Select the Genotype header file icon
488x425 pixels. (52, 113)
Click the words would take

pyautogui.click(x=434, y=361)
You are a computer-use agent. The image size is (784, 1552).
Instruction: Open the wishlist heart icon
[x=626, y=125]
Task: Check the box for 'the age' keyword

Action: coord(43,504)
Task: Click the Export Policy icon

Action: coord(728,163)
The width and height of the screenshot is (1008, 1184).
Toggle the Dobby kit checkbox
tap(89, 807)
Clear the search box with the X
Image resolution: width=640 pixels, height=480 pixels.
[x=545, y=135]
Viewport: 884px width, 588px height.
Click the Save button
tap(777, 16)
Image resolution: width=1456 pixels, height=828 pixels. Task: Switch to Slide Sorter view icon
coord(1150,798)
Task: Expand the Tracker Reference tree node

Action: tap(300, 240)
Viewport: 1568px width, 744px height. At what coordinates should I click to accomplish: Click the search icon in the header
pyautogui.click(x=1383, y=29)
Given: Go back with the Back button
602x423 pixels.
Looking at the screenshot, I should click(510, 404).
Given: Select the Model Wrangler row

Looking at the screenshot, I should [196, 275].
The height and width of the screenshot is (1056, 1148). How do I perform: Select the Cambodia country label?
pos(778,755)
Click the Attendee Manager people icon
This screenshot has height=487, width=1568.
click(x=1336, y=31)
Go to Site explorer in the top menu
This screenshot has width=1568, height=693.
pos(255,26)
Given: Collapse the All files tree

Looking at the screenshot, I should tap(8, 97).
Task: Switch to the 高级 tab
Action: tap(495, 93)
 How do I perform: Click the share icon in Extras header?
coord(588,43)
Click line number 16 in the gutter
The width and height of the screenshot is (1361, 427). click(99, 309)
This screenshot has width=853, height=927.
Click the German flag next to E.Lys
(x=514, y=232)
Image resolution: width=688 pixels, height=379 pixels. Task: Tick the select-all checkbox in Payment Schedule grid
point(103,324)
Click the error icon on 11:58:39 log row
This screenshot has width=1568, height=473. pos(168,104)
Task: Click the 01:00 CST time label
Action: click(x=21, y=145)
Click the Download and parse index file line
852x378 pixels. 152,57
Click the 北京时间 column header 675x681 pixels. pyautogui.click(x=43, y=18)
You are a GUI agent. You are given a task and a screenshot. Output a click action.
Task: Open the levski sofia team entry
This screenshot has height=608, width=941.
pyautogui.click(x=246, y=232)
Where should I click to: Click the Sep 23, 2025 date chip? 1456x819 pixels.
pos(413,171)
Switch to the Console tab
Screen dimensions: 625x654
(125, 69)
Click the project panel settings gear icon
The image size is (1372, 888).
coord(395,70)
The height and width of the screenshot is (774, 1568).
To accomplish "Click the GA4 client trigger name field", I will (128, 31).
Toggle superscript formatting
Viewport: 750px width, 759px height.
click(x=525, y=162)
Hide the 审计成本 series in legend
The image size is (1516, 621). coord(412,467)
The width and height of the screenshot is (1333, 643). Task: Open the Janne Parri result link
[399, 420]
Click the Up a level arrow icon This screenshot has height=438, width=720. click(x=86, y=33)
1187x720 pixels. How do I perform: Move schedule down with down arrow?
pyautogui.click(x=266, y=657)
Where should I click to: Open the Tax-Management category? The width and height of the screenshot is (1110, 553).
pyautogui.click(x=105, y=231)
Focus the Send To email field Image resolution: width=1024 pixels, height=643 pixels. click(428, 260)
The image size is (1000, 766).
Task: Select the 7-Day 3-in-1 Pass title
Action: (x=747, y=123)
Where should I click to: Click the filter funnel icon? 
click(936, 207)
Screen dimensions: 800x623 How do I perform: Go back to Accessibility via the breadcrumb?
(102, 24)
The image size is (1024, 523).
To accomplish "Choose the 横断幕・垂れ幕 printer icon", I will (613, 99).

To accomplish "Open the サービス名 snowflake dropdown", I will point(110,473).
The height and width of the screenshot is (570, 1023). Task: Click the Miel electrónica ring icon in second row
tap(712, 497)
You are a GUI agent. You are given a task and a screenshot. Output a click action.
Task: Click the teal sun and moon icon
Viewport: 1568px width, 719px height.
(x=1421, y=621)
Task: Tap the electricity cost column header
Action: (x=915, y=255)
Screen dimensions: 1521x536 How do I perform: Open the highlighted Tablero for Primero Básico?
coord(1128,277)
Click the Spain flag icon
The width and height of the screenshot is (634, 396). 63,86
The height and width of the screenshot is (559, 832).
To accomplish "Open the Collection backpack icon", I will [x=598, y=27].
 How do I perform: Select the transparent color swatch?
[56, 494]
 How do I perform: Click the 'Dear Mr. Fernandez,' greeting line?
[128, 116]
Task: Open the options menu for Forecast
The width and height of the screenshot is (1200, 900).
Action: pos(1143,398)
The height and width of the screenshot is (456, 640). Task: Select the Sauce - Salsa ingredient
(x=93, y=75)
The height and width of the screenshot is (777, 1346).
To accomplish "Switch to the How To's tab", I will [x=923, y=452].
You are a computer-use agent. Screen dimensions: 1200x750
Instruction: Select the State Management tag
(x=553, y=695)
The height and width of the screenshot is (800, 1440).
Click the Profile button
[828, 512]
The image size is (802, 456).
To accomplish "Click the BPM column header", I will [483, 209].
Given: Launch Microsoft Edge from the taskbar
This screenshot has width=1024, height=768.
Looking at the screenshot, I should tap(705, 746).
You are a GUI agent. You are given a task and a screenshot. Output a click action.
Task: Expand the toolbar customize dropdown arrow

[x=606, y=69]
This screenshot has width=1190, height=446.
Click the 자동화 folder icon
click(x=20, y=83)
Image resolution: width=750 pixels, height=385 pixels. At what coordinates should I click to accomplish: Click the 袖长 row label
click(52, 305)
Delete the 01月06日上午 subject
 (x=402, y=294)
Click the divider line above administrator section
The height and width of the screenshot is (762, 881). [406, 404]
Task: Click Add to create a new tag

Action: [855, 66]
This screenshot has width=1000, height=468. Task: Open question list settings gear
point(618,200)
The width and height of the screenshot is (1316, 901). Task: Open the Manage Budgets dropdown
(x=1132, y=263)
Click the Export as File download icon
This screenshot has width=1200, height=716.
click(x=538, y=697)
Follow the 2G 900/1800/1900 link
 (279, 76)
--------
**Work instructions**: Could you transcribe the entries above word for word, from the line with "Task: Click the teal sun and moon icon" down to the line with "The height and width of the screenshot is (777, 1346).", keeping both?

**Task solution**:
Task: Click the teal sun and moon icon
Viewport: 1568px width, 719px height.
(x=1421, y=621)
Task: Tap the electricity cost column header
Action: (x=915, y=255)
Screen dimensions: 1521x536 How do I perform: Open the highlighted Tablero for Primero Básico?
coord(1128,277)
Click the Spain flag icon
The width and height of the screenshot is (634, 396). 63,86
The height and width of the screenshot is (559, 832).
To accomplish "Open the Collection backpack icon", I will [x=598, y=27].
 How do I perform: Select the transparent color swatch?
[56, 494]
 How do I perform: Click the 'Dear Mr. Fernandez,' greeting line?
[128, 116]
Task: Open the options menu for Forecast
The width and height of the screenshot is (1200, 900).
Action: pos(1143,398)
The height and width of the screenshot is (456, 640). Task: Select the Sauce - Salsa ingredient
(x=93, y=75)
The height and width of the screenshot is (777, 1346).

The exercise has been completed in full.